Characterization of a new branch in the cholesterol pathway centered on cholesterol-5,6-epoxides: the story of dendrogenins and oncosterone discoveries

Abstract: The 20th century was marked by the characterization of the human genome, transcriptome and proteome. The elucidation of the human metabolome is still in its infancy but remains an extraordinary challenge for the future. This is mainly because it requires specific analytical methods dedicated to different structural classes and subclasses of metabolites that display very different physico-chemical properties. The sterolome constitutes a subdivision of the lipidome, which is in expansion.

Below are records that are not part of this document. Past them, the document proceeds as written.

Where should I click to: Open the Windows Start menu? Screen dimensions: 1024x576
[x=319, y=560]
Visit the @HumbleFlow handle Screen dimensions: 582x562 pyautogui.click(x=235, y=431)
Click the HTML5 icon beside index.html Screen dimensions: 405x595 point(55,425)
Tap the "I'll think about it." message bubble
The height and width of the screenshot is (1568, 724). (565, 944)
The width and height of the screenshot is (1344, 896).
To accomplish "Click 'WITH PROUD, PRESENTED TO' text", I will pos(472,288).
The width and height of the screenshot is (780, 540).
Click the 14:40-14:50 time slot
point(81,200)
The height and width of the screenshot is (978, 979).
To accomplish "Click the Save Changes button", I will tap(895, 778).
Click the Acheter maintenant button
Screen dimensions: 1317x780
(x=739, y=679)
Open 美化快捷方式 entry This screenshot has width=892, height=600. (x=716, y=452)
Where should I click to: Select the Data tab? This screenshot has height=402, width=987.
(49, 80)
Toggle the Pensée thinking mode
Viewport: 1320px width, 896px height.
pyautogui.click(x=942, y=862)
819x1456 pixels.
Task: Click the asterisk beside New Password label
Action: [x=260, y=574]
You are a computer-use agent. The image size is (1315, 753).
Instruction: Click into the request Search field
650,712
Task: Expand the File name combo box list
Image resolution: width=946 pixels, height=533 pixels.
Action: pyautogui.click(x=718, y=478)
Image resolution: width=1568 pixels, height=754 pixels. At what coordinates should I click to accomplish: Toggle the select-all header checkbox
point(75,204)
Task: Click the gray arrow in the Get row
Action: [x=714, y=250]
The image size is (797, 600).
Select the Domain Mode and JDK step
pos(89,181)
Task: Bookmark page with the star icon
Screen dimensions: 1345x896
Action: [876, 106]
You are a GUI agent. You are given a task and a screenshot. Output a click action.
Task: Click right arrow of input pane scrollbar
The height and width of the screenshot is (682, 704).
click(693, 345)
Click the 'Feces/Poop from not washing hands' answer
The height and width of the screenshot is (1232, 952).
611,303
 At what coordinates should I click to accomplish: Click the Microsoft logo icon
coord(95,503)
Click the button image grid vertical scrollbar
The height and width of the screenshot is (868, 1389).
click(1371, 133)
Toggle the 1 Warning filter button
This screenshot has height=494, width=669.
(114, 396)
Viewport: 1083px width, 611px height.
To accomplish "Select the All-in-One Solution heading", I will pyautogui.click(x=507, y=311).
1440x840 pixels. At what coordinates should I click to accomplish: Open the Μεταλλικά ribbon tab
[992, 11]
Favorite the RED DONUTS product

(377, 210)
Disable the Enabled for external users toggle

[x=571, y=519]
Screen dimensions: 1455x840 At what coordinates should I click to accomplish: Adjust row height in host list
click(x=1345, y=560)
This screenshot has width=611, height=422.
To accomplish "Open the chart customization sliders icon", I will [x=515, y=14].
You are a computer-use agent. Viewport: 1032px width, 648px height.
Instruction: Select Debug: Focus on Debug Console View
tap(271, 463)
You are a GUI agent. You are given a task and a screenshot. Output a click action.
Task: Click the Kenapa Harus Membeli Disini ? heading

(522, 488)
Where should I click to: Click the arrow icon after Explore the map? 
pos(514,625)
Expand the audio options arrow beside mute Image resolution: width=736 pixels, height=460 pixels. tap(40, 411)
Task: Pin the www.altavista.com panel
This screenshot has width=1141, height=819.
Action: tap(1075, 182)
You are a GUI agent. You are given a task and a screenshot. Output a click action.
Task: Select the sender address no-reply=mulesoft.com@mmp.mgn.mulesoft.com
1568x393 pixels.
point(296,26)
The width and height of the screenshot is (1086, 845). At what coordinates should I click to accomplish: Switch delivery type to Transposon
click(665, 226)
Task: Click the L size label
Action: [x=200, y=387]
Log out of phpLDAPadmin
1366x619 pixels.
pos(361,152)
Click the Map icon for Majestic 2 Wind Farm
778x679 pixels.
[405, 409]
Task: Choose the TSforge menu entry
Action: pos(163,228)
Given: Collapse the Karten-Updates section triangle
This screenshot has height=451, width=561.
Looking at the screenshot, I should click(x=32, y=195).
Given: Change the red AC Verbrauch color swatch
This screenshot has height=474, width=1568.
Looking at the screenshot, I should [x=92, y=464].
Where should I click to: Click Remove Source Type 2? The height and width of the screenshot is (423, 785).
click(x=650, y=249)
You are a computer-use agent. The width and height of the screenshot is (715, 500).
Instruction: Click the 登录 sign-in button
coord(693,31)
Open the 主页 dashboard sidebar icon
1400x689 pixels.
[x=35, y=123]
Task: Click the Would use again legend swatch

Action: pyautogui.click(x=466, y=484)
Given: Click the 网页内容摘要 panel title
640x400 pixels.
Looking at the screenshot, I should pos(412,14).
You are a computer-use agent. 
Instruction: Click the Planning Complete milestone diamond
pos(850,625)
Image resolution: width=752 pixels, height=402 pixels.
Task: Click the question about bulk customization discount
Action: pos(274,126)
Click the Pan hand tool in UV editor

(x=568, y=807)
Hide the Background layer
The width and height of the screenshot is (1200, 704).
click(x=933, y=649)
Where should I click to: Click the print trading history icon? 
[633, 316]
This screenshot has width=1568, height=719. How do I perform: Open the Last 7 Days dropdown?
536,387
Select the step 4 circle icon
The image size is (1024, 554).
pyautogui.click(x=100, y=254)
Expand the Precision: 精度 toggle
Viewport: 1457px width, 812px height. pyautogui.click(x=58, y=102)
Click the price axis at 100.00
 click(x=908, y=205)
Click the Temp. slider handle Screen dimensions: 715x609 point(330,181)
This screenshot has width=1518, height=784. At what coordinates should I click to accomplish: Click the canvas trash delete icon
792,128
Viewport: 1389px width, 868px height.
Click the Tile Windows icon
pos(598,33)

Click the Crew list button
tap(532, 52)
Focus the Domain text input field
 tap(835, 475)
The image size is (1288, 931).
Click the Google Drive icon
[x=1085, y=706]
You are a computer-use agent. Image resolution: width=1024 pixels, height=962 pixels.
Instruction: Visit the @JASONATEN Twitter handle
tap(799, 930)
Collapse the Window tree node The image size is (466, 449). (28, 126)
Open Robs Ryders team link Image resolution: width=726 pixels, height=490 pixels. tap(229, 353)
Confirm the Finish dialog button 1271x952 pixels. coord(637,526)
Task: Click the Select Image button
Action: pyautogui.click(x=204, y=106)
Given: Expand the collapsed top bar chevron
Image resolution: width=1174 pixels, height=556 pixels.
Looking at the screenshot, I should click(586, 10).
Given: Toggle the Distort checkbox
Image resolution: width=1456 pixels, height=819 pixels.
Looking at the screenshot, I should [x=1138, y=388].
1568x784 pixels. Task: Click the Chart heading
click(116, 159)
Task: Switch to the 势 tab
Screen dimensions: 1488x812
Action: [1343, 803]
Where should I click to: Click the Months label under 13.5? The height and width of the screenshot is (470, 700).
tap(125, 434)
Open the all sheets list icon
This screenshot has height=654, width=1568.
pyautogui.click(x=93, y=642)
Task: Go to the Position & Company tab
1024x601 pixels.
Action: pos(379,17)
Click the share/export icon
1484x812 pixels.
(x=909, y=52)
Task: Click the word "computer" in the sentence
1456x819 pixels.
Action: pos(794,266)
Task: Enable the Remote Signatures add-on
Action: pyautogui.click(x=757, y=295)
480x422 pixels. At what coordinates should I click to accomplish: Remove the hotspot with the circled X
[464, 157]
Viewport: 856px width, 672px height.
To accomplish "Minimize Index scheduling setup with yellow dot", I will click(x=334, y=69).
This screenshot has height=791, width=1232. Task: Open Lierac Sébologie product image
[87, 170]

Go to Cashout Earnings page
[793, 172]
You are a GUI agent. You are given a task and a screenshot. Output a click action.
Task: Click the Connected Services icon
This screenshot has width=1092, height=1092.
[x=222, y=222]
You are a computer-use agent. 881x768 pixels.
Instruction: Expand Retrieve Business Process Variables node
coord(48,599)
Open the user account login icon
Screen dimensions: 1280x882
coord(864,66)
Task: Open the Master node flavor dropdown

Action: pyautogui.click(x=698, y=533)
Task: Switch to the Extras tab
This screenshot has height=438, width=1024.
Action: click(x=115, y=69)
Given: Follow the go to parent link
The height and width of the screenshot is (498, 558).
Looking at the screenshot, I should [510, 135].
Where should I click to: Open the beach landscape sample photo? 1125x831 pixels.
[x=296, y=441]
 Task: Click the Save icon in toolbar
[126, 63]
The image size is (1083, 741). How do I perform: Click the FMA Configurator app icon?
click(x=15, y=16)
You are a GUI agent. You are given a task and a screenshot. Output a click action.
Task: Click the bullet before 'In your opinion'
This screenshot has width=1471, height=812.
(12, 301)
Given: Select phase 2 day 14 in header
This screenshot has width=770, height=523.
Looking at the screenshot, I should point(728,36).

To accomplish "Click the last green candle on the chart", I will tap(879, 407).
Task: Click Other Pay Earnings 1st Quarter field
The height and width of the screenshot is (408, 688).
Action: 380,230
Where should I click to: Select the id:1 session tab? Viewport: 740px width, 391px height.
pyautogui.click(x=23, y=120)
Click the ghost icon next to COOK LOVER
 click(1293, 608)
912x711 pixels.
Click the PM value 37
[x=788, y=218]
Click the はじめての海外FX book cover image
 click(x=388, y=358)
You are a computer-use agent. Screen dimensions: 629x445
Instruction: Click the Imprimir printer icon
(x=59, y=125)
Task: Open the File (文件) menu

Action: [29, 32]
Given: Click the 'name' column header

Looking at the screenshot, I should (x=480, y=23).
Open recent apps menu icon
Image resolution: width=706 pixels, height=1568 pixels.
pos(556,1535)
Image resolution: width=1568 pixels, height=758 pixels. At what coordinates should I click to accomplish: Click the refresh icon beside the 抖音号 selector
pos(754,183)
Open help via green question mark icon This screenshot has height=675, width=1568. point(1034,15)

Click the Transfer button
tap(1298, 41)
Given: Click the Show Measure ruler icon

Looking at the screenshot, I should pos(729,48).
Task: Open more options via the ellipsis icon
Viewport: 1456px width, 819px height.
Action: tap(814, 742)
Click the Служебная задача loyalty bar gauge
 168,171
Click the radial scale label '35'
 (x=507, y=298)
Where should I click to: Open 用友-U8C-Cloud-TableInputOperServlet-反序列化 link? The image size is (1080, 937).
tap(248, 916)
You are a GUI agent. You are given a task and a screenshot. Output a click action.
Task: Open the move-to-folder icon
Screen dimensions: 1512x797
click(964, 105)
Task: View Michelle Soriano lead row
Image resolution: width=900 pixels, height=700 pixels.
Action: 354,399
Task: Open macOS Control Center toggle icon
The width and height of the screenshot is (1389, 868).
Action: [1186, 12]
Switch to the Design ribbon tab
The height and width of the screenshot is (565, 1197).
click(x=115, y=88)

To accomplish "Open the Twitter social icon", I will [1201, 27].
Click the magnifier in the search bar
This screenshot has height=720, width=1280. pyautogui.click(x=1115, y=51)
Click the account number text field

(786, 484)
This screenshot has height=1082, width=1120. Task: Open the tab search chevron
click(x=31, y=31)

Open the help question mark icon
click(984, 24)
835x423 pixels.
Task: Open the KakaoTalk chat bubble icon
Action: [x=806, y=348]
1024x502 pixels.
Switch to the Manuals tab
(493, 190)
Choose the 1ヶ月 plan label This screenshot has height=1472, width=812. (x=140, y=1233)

Apart from steroids (defining the steroidome), the sterolome includes cholesterol and its steroidal precursors, plant and other living organisms sterols, bile acids, and oxysterols in their free or conjugated forms. Oxysterols are mono- or poly-oxygenation products of sterols known to exist in free form or as conjugates with fatty acids, sulfate, or glucides. The characterization of known sterols is still ongoing and revealed very specific structure-dependent biological properties suggesting that each oxysterol may have a specific biological function in a given physiological context. The identification of new bioactive sterol metabolites remains a very challenging but important objective for the future. We have developed a targeted and rational approach to identify new bioactive oxysterols. We have designed the chemical structure of new putative bioactive sterol metabolites. We have: 1) chemically synthesized them, 2) developed specific analytical methods to confirm their existence as endogenous metabolites in mammals, 3) characterized their biological properties, 4) identified their cognate receptors, 5) identified their biosynthesis enzymes, 6) and studied the deregulation of their metabolism in cancers. In this paper, the author will expand on the 5,6-EC metabolic branch that was uncovered, and led to the discoveries of the oncometabolite and tumor promoter oncosterone and of the tumor suppressor metabolite dendrogenin A, both involved in the control of carcinogenesis.